Emily’s paper, entitled ‘Hepatitis C data justice: The implications of data-driven approaches to the elimination of hepatitis C’, considered this rapidly transforming digital health information landscape and outlined a response to it in the form of ‘hepatitis C data justice’. As she explained, data justice is
increasingly used to conceptualise and advocate for the interests of people who are especially vulnerable to the possible harms brought about by changing uses of data in policy and practice. The term foregrounds the importance of justice as inherent to data, and the ways that data can be used (inadvertently or by design) to perpetuate injustice, and that justice for some groups requires more than the standardised data protections, regulations, and privacy laws that apply to everyone, without differentiation.

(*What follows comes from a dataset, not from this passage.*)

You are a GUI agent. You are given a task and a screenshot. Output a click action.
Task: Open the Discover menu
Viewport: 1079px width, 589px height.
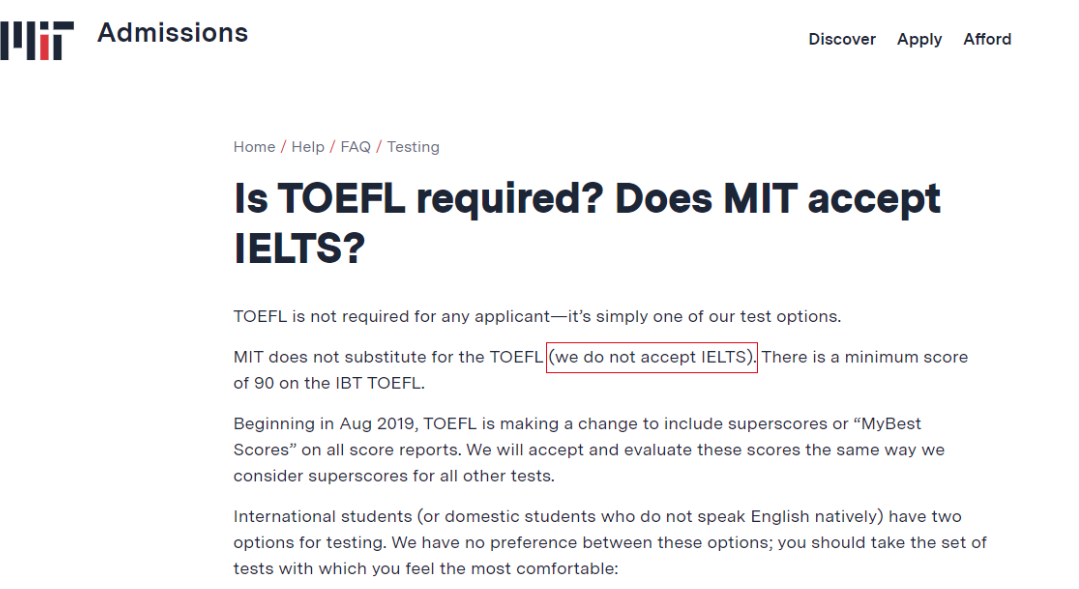pos(842,39)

Stressing the importance of justice considerations in any new public health approaches involving the use of personal health data of people who inject drugs and people with hepatitis C, Emily’s paper also argued that policymakers need to understand that personal data are
always inherently social and political, and that technocratic fantasies that data can be evacuated of their social worlds can never be realised.
The final speaker was GLaD member Dion Kagan, also presenting new material from the post-cure lives project addressing how people who have undergone treatment with new-generation treatments are experiencing life after cure. Given the huge efforts to treat as many people with the virus as possible, Dion’s paper considered whether a ‘cure’ for hepatitis C means what we think it means. While biomedical cure promises to put an end to the virus, interviews we conducted with people in Victoria, New South Wales and Queensland suggest that treatment does not produce an end to the (social) effects of the disease, including the stigma and discrimination associated with it. Sharing examples from these interviews, Dion considered the complex, alternative and ‘untidy’ ways that cure is often experienced. To better account for these experiences, he argued that we need to re-frame our understanding of biomedical cure as something that puts a definitive end to hepatitis C and ‘restores’ people to a former state of wholeness. As we are now living in the era of elimination, and the global cohort of people living post-cure lives continues to grow, recognising and addressing the limits of cure is increasingly urgent.